Source passage
..............................

They were persuaded by doctors at the Centre for Impotence and Fertility in Rome that the only valid way to test the efficacy of the treatment was by applying a kilogram weight - equivalent to a large bag of sugar - to the end of their penises to assess their rigidity.
If the weight did not buckle the penis, that would be proof that the treatment worked.
In all, 123 men agreed to participate in the study, ranging in age from 33 to a remarkable 77. The drug, alprostadil, was inserted into the urethra (the opening of the penis) and the men were given what doctors call "visual erotic stimulation" - pictures of undressed women to you and me.
First, the hardness of the penis was assessed using an electronic rigidometer called a Rigicompt which measured the pressure. Once this rose above 75mm of mercury it was judged to be fully rigid.
Next the men were subjected to the "penile buckling test". If they could carry the kilogram weight - no hands allowed - they passed.
The test was carried out using a virility meter. The device is applied to the top of the glans of the penis and presses downward, recording the pressure in grams.

..............................

Brief
In the impotence study passage above, what pressure reading meant a penis was judged fully rigid?

Data extract
..............................

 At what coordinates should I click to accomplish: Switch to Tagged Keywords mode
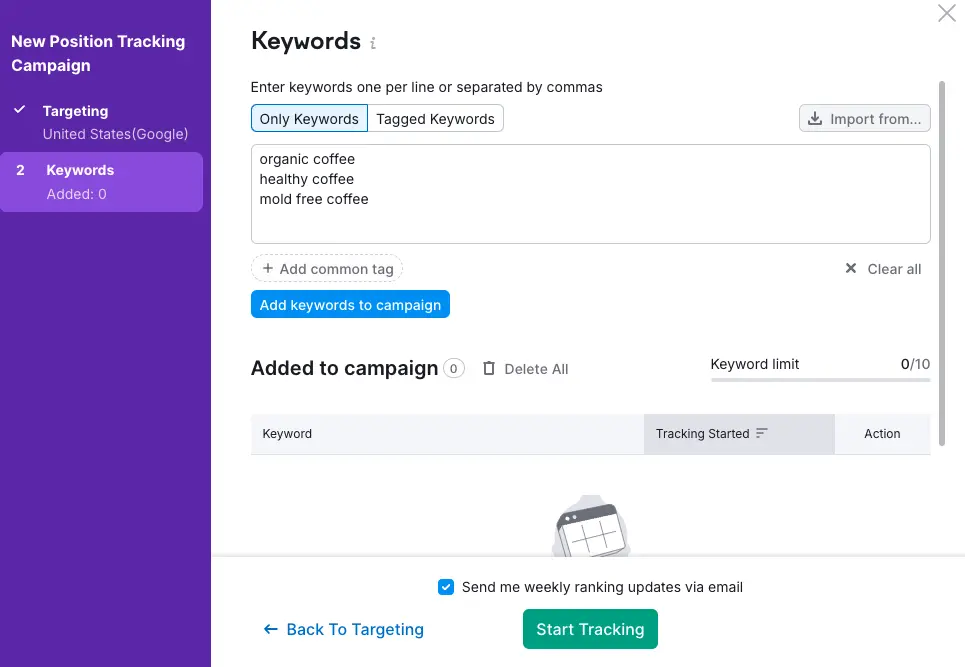point(435,119)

..............................

Output below
A pressure above 75mm of mercury.